START RECORD EXTRACTS

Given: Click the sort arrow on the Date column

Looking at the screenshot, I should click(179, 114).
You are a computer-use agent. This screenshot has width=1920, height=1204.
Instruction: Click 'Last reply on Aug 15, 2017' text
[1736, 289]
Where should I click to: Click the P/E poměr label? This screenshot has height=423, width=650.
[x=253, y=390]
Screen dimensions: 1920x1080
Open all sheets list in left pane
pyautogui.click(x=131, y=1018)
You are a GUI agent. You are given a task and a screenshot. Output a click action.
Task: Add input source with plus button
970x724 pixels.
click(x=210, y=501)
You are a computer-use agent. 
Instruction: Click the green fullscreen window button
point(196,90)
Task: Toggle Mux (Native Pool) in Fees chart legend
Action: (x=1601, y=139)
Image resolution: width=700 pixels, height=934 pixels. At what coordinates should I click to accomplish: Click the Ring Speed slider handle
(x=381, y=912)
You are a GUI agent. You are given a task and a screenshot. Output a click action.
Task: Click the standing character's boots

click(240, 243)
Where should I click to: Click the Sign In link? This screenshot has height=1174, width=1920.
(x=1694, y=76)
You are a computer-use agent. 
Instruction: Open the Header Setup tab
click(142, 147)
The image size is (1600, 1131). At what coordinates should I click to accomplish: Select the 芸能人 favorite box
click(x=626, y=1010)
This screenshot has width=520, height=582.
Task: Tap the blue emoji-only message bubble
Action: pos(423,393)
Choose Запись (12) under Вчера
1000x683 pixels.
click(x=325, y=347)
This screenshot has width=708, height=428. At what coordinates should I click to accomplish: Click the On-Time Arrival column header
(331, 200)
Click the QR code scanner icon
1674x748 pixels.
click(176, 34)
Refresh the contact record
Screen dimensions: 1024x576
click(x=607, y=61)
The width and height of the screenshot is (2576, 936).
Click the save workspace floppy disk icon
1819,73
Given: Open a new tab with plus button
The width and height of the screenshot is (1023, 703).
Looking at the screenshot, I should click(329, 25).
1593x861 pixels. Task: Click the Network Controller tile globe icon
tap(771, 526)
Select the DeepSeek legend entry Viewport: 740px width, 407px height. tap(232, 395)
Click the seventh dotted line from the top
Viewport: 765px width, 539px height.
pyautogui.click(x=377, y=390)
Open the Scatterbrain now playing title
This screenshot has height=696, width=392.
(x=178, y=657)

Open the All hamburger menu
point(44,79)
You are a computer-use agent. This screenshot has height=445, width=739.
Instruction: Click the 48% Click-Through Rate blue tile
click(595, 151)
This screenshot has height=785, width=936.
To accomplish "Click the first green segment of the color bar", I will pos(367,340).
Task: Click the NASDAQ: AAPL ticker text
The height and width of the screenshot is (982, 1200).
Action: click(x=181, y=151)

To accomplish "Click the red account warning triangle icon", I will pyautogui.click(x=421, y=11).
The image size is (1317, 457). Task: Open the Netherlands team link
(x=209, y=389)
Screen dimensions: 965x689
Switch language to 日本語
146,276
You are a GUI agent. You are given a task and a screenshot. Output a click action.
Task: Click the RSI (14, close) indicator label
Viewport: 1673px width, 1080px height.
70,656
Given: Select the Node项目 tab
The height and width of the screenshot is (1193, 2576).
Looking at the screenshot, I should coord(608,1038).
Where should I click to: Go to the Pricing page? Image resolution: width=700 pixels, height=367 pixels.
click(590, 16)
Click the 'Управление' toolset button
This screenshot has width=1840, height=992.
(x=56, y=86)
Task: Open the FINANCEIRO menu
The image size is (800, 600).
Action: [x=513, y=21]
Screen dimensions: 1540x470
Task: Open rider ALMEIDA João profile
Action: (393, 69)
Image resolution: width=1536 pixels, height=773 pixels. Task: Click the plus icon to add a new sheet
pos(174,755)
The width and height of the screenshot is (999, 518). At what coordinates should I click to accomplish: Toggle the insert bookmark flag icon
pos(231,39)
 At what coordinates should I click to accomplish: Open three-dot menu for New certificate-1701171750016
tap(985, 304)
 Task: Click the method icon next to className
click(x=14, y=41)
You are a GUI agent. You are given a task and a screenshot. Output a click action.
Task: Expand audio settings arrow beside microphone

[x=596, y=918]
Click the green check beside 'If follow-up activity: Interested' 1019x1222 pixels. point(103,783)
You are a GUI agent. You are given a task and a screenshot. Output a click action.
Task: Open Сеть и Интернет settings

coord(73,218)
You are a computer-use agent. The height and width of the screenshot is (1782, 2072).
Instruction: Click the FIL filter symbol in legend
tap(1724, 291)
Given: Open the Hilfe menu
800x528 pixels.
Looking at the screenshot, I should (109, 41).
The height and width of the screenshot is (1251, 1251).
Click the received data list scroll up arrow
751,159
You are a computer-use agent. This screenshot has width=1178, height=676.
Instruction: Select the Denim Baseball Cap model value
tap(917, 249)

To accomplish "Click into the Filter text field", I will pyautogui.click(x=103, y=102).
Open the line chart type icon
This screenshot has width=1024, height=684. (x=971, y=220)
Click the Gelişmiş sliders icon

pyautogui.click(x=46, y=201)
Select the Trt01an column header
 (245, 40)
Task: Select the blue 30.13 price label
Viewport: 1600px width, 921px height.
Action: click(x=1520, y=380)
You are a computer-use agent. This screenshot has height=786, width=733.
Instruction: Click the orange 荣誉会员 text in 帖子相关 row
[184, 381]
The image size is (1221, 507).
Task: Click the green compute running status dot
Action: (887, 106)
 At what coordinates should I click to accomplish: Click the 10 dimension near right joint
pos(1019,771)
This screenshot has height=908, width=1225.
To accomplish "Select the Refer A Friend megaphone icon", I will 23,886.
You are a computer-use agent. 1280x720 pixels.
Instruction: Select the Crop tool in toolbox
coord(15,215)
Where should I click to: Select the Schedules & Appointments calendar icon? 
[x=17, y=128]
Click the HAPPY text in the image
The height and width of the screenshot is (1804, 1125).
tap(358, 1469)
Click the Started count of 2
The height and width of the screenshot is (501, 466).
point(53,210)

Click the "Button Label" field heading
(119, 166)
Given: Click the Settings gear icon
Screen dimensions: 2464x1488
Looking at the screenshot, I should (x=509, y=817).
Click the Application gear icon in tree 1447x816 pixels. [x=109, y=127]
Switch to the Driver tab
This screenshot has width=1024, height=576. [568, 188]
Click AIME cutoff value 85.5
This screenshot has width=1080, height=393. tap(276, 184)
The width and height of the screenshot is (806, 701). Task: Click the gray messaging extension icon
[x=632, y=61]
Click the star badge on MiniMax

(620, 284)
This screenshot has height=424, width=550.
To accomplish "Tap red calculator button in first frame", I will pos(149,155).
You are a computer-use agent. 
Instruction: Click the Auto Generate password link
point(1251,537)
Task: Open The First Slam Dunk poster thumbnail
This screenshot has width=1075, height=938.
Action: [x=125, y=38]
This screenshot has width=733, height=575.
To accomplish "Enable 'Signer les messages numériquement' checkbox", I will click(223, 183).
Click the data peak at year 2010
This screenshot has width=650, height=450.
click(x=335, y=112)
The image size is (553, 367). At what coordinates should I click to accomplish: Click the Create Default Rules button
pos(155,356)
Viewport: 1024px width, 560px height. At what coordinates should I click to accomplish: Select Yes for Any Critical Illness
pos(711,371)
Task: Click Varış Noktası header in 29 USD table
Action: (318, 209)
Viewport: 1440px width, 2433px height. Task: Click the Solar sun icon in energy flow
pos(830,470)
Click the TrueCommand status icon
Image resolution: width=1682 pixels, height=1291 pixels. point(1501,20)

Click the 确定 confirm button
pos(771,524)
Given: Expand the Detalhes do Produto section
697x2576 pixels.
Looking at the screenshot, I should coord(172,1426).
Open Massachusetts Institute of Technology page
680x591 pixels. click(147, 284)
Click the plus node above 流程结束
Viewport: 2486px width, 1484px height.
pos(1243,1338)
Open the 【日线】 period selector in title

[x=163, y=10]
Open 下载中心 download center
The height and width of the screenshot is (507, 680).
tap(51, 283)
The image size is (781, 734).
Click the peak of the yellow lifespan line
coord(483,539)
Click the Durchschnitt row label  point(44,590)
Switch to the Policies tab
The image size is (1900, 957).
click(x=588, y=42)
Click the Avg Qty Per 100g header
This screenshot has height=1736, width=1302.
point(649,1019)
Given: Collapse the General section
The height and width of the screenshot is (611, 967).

END RECORD EXTRACTS

> [REQUIRED TASK]
Copy out the records word for word, starting at the line that contains "Click the TrueCommand status icon" and continuing through the last line of the records.

> [THE ANSWER]
Click the TrueCommand status icon
Image resolution: width=1682 pixels, height=1291 pixels. point(1501,20)

Click the 确定 confirm button
pos(771,524)
Given: Expand the Detalhes do Produto section
697x2576 pixels.
Looking at the screenshot, I should coord(172,1426).
Open Massachusetts Institute of Technology page
680x591 pixels. click(147, 284)
Click the plus node above 流程结束
Viewport: 2486px width, 1484px height.
pos(1243,1338)
Open the 【日线】 period selector in title

[x=163, y=10]
Open 下载中心 download center
The height and width of the screenshot is (507, 680).
tap(51, 283)
The image size is (781, 734).
Click the peak of the yellow lifespan line
coord(483,539)
Click the Durchschnitt row label  point(44,590)
Switch to the Policies tab
The image size is (1900, 957).
click(x=588, y=42)
Click the Avg Qty Per 100g header
This screenshot has height=1736, width=1302.
point(649,1019)
Given: Collapse the General section
The height and width of the screenshot is (611, 967).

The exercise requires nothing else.